Kos mit starker Aufholjagd

Bester aus dem Team der skisprungbegeisterten Gastgeber wurde Piotr Zyla als 17. Die größte Aufholjagd des Finals gelang dem Slowenen Lovro Kos, der sich mit 131 Metern von Rang 30 auf Platz 16 verbesserte. Für den bisherigen Weltcup-Gesamt-Dritten Halvor Egner Granerud aus Norwegen verlief der Nachmittag dagegen enttäuschend. Mit 127 und 122,5,Metern wurde er nur 25.

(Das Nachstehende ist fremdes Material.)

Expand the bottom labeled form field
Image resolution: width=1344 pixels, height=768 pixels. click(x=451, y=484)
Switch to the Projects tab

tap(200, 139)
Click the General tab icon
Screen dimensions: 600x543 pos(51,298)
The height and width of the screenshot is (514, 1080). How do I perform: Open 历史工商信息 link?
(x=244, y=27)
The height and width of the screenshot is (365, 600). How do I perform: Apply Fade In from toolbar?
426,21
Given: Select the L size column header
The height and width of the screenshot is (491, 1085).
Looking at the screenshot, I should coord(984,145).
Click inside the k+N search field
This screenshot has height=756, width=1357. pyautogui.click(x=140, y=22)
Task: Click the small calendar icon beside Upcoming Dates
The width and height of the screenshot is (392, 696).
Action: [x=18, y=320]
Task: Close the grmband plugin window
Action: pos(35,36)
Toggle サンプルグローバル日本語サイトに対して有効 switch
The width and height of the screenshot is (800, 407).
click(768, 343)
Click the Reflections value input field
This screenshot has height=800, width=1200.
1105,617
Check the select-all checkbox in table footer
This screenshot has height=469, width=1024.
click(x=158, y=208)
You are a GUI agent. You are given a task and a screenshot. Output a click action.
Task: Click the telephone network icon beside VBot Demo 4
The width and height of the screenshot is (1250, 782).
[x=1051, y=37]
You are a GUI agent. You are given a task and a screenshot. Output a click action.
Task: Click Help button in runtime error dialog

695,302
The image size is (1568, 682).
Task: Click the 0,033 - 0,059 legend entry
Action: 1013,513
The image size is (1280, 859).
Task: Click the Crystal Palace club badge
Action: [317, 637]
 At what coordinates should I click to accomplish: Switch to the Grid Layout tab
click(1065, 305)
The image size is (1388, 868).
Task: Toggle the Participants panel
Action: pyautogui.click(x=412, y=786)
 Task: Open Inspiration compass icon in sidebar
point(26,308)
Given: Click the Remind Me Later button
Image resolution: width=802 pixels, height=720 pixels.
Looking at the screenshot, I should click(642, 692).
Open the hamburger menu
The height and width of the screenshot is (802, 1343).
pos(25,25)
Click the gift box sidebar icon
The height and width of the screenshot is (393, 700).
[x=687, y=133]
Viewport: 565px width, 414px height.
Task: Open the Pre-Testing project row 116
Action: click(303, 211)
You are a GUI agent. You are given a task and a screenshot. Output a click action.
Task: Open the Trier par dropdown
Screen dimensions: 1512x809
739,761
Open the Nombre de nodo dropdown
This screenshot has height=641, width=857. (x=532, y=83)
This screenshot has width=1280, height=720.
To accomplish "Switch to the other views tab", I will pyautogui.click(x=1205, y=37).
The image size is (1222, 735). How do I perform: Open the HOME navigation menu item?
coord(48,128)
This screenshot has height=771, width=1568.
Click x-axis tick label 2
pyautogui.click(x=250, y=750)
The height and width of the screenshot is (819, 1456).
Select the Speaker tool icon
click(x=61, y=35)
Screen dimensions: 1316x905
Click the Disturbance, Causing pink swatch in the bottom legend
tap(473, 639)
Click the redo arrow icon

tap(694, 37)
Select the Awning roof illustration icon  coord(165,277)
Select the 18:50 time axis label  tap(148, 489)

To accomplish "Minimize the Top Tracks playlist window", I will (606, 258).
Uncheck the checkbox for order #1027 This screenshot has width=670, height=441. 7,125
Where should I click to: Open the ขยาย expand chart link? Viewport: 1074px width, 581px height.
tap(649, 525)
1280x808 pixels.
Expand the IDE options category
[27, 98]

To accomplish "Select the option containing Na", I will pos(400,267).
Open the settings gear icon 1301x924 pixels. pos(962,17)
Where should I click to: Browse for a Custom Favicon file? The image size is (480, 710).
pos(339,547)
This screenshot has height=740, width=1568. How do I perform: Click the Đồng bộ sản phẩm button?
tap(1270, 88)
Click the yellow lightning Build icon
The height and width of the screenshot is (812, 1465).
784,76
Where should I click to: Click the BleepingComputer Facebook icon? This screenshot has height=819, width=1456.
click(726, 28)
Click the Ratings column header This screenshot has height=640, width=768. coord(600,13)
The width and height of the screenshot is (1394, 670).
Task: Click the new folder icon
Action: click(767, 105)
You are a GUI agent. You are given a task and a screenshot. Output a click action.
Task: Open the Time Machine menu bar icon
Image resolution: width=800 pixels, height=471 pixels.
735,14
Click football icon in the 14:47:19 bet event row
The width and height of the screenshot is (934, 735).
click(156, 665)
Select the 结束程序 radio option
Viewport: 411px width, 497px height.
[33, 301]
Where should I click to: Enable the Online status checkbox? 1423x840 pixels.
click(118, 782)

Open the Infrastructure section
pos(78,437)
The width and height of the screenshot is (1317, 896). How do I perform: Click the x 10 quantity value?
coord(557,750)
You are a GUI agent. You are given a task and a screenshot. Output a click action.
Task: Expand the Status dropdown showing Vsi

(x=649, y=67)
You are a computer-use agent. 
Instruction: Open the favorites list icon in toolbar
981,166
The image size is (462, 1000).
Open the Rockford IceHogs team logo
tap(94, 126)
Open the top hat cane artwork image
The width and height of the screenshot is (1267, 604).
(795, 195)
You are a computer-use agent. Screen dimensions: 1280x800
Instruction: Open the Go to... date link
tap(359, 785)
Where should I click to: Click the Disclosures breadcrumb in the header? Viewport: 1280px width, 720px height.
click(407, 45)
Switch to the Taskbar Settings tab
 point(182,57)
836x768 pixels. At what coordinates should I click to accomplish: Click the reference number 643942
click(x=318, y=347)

Leyhe, Paschke und Schmid scheiden aus

Ein deutsches Trio verpasste die das Finale sogar. Stephan Leyhe schied dabei mit 122,5 Metern äußert knapp aus. Als 31. fehlten dem Willinger nur 0,7 Punkte auf Rang 30.

Auch Pius Paschke konnte erneut keine Werbung für die eigene Olympia-Nominierung machen. Der Kiefersfeldener, der zu Saisonbeginn noch mit Top 20-Platzierungen glänzte und formal bereits die Qaulifikationskriterien erfüllt hat, verpasste mit 116,5 Metern und Rang 46 den zweiten Durchgang. Auch Constantin Schmid mit 121,5 Metern und Rang 37 musste beim Finale zuschauen.

Noch zwei Weltcups bis Olympia

Bis zu den Olympischen Spielen stehen für die Skispringer noch zwei Weltcups auf dem Programm. Vom 21. bis 23. Januar gastieren die Männer in Titisee-Neustadt, am letzten Januar-Wochenende (28. bis 30. Januar) kommt es zusammen mit den Frauen in Willingen zur Olympia-Generalprobe.

Skispringen in Zakopane - in der Zusammenfassung

Sportschau, 16.01.2022 10:50 Uhr

Olympia-Nominierung nach Titisee-Neustadt

Nach dem Titisee-Wettkampf will sich der Bundestrainer entscheiden, wen er mit nach Peking nimmt. "Wir müssen jetzt sehen, wer nach Neustadt geht. Dann begint die Vorbereitung auf die Olympischen Spiele. Neustadt ist die letzte Möglichkeit, sich zu qualifizieren", so Horngacher.